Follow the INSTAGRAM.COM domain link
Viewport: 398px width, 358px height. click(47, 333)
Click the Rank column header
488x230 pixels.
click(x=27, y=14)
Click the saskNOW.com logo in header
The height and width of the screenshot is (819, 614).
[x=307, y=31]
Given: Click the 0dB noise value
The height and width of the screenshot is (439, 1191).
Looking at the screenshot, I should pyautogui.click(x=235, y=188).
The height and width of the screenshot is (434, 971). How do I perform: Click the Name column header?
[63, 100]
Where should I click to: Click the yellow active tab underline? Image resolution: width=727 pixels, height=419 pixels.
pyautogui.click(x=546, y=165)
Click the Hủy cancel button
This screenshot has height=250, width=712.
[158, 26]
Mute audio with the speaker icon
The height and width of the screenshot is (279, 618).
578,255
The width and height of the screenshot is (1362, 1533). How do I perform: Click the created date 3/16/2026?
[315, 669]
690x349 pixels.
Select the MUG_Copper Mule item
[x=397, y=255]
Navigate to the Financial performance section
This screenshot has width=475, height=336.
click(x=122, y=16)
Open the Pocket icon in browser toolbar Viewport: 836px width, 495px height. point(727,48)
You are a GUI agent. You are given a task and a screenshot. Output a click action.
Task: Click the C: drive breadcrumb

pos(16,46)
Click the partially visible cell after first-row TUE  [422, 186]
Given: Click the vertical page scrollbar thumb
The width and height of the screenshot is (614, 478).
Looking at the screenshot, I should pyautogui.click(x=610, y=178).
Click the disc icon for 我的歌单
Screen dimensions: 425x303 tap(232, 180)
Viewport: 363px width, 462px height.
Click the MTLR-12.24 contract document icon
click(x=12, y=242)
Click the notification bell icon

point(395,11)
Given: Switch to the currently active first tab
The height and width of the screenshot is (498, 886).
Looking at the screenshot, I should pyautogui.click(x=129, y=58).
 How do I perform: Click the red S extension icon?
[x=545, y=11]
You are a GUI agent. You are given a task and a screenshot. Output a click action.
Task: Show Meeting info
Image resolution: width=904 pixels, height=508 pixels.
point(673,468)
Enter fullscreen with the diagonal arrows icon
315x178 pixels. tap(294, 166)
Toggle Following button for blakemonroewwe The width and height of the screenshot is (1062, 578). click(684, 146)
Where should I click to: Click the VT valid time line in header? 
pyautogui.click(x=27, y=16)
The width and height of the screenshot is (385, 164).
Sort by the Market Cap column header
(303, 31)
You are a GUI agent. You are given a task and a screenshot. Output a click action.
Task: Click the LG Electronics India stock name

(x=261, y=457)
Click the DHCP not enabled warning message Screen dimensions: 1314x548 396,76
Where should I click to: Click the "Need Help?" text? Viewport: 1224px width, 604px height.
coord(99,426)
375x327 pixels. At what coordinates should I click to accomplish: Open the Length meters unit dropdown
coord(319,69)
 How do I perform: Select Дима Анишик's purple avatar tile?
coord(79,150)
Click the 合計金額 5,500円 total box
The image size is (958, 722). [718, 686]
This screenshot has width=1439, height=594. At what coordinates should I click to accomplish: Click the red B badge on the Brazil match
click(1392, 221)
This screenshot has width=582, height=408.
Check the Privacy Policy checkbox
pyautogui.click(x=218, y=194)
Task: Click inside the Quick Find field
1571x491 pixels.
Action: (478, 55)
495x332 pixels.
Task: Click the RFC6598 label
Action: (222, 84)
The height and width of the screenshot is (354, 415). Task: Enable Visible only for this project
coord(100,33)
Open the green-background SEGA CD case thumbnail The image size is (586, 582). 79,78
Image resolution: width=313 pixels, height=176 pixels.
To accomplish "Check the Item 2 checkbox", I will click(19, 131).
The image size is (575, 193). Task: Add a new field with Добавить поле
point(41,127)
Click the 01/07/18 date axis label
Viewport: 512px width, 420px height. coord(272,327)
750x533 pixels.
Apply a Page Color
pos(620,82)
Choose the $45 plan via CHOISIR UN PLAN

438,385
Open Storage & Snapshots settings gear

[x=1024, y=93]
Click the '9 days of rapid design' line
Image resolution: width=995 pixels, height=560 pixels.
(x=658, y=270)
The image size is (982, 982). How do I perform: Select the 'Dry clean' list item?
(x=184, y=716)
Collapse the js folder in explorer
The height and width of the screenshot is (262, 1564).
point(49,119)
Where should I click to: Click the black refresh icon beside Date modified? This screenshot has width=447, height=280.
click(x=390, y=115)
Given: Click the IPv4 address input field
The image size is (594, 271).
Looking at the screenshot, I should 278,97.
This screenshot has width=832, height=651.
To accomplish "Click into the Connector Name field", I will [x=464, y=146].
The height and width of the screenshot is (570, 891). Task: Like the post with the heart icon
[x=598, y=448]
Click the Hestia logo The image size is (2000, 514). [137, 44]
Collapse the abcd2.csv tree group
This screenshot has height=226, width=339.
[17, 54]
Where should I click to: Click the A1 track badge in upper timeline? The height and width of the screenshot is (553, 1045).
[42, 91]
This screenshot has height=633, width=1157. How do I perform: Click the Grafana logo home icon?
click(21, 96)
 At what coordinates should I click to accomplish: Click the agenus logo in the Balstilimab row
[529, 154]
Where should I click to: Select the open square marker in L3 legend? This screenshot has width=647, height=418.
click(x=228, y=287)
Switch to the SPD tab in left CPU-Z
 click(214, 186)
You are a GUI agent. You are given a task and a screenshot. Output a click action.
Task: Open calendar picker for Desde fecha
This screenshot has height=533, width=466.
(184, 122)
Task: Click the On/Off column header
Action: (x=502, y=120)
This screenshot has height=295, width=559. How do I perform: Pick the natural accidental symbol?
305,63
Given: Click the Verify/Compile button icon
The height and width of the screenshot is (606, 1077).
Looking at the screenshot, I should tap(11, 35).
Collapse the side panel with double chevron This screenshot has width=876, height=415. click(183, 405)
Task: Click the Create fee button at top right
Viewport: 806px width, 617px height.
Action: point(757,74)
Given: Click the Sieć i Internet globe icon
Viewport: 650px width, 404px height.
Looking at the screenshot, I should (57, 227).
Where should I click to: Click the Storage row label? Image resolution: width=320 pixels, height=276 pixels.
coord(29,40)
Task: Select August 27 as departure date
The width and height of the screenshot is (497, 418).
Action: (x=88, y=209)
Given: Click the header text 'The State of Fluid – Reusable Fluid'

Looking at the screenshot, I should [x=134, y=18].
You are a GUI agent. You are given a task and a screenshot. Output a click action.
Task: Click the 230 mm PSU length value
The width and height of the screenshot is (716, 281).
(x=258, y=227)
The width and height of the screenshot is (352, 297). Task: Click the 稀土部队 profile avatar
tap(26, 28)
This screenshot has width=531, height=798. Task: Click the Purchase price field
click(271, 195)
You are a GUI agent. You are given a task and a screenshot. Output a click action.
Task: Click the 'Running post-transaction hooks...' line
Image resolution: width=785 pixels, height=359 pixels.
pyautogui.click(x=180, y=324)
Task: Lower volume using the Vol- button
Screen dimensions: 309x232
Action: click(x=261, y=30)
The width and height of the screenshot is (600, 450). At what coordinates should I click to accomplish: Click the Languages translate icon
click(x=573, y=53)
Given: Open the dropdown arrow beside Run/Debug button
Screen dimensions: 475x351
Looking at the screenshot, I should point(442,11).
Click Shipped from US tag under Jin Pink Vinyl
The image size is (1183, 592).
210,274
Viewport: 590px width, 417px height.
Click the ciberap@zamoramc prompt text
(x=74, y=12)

WORK TASK:
Would you please write out the entries again exactly?

RESPONSE BELOW:
Follow the INSTAGRAM.COM domain link
Viewport: 398px width, 358px height. click(47, 333)
Click the Rank column header
488x230 pixels.
click(x=27, y=14)
Click the saskNOW.com logo in header
The height and width of the screenshot is (819, 614).
[x=307, y=31]
Given: Click the 0dB noise value
The height and width of the screenshot is (439, 1191).
Looking at the screenshot, I should pyautogui.click(x=235, y=188).
The height and width of the screenshot is (434, 971). How do I perform: Click the Name column header?
[63, 100]
Where should I click to: Click the yellow active tab underline? Image resolution: width=727 pixels, height=419 pixels.
pyautogui.click(x=546, y=165)
Click the Hủy cancel button
This screenshot has height=250, width=712.
[158, 26]
Mute audio with the speaker icon
The height and width of the screenshot is (279, 618).
578,255
The width and height of the screenshot is (1362, 1533). How do I perform: Click the created date 3/16/2026?
[315, 669]
690x349 pixels.
Select the MUG_Copper Mule item
[x=397, y=255]
Navigate to the Financial performance section
This screenshot has width=475, height=336.
click(x=122, y=16)
Open the Pocket icon in browser toolbar Viewport: 836px width, 495px height. point(727,48)
You are a GUI agent. You are given a task and a screenshot. Output a click action.
Task: Click the C: drive breadcrumb

pos(16,46)
Click the partially visible cell after first-row TUE  [422, 186]
Given: Click the vertical page scrollbar thumb
The width and height of the screenshot is (614, 478).
Looking at the screenshot, I should pyautogui.click(x=610, y=178).
Click the disc icon for 我的歌单
Screen dimensions: 425x303 tap(232, 180)
Viewport: 363px width, 462px height.
Click the MTLR-12.24 contract document icon
click(x=12, y=242)
Click the notification bell icon

point(395,11)
Given: Switch to the currently active first tab
The height and width of the screenshot is (498, 886).
Looking at the screenshot, I should pyautogui.click(x=129, y=58).
 How do I perform: Click the red S extension icon?
[x=545, y=11]
You are a GUI agent. You are given a task and a screenshot. Output a click action.
Task: Show Meeting info
Image resolution: width=904 pixels, height=508 pixels.
point(673,468)
Enter fullscreen with the diagonal arrows icon
315x178 pixels. tap(294, 166)
Toggle Following button for blakemonroewwe The width and height of the screenshot is (1062, 578). click(684, 146)
Where should I click to: Click the VT valid time line in header? 
pyautogui.click(x=27, y=16)
The width and height of the screenshot is (385, 164).
Sort by the Market Cap column header
(303, 31)
You are a GUI agent. You are given a task and a screenshot. Output a click action.
Task: Click the LG Electronics India stock name

(x=261, y=457)
Click the DHCP not enabled warning message Screen dimensions: 1314x548 396,76
Where should I click to: Click the "Need Help?" text? Viewport: 1224px width, 604px height.
coord(99,426)
375x327 pixels. At what coordinates should I click to accomplish: Open the Length meters unit dropdown
coord(319,69)
 How do I perform: Select Дима Анишик's purple avatar tile?
coord(79,150)
Click the 合計金額 5,500円 total box
The image size is (958, 722). [718, 686]
This screenshot has width=1439, height=594. At what coordinates should I click to accomplish: Click the red B badge on the Brazil match
click(1392, 221)
This screenshot has width=582, height=408.
Check the Privacy Policy checkbox
pyautogui.click(x=218, y=194)
Task: Click inside the Quick Find field
1571x491 pixels.
Action: (478, 55)
495x332 pixels.
Task: Click the RFC6598 label
Action: (222, 84)
The height and width of the screenshot is (354, 415). Task: Enable Visible only for this project
coord(100,33)
Open the green-background SEGA CD case thumbnail The image size is (586, 582). 79,78
Image resolution: width=313 pixels, height=176 pixels.
To accomplish "Check the Item 2 checkbox", I will click(19, 131).
The image size is (575, 193). Task: Add a new field with Добавить поле
point(41,127)
Click the 01/07/18 date axis label
Viewport: 512px width, 420px height. coord(272,327)
750x533 pixels.
Apply a Page Color
pos(620,82)
Choose the $45 plan via CHOISIR UN PLAN

438,385
Open Storage & Snapshots settings gear

[x=1024, y=93]
Click the '9 days of rapid design' line
Image resolution: width=995 pixels, height=560 pixels.
(x=658, y=270)
The image size is (982, 982). How do I perform: Select the 'Dry clean' list item?
(x=184, y=716)
Collapse the js folder in explorer
The height and width of the screenshot is (262, 1564).
point(49,119)
Where should I click to: Click the black refresh icon beside Date modified? This screenshot has width=447, height=280.
click(x=390, y=115)
Given: Click the IPv4 address input field
The image size is (594, 271).
Looking at the screenshot, I should 278,97.
This screenshot has width=832, height=651.
To accomplish "Click into the Connector Name field", I will [x=464, y=146].
The height and width of the screenshot is (570, 891). Task: Like the post with the heart icon
[x=598, y=448]
Click the Hestia logo The image size is (2000, 514). [137, 44]
Collapse the abcd2.csv tree group
This screenshot has height=226, width=339.
[17, 54]
Where should I click to: Click the A1 track badge in upper timeline? The height and width of the screenshot is (553, 1045).
[42, 91]
This screenshot has height=633, width=1157. How do I perform: Click the Grafana logo home icon?
click(21, 96)
 At what coordinates should I click to accomplish: Click the agenus logo in the Balstilimab row
[529, 154]
Where should I click to: Select the open square marker in L3 legend? This screenshot has width=647, height=418.
click(x=228, y=287)
Switch to the SPD tab in left CPU-Z
 click(214, 186)
You are a GUI agent. You are given a task and a screenshot. Output a click action.
Task: Open calendar picker for Desde fecha
This screenshot has height=533, width=466.
(184, 122)
Task: Click the On/Off column header
Action: (x=502, y=120)
This screenshot has height=295, width=559. How do I perform: Pick the natural accidental symbol?
305,63
Given: Click the Verify/Compile button icon
The height and width of the screenshot is (606, 1077).
Looking at the screenshot, I should tap(11, 35).
Collapse the side panel with double chevron This screenshot has width=876, height=415. click(183, 405)
Task: Click the Create fee button at top right
Viewport: 806px width, 617px height.
Action: point(757,74)
Given: Click the Sieć i Internet globe icon
Viewport: 650px width, 404px height.
Looking at the screenshot, I should (57, 227).
Where should I click to: Click the Storage row label? Image resolution: width=320 pixels, height=276 pixels.
coord(29,40)
Task: Select August 27 as departure date
The width and height of the screenshot is (497, 418).
Action: (x=88, y=209)
Given: Click the header text 'The State of Fluid – Reusable Fluid'

Looking at the screenshot, I should [x=134, y=18].
You are a GUI agent. You are given a task and a screenshot. Output a click action.
Task: Click the 230 mm PSU length value
The width and height of the screenshot is (716, 281).
(x=258, y=227)
The width and height of the screenshot is (352, 297). Task: Click the 稀土部队 profile avatar
tap(26, 28)
This screenshot has width=531, height=798. Task: Click the Purchase price field
click(271, 195)
You are a GUI agent. You are given a task and a screenshot. Output a click action.
Task: Click the 'Running post-transaction hooks...' line
Image resolution: width=785 pixels, height=359 pixels.
pyautogui.click(x=180, y=324)
Task: Lower volume using the Vol- button
Screen dimensions: 309x232
Action: click(x=261, y=30)
The width and height of the screenshot is (600, 450). At what coordinates should I click to accomplish: Click the Languages translate icon
click(x=573, y=53)
Given: Open the dropdown arrow beside Run/Debug button
Screen dimensions: 475x351
Looking at the screenshot, I should point(442,11).
Click Shipped from US tag under Jin Pink Vinyl
The image size is (1183, 592).
210,274
Viewport: 590px width, 417px height.
Click the ciberap@zamoramc prompt text
(x=74, y=12)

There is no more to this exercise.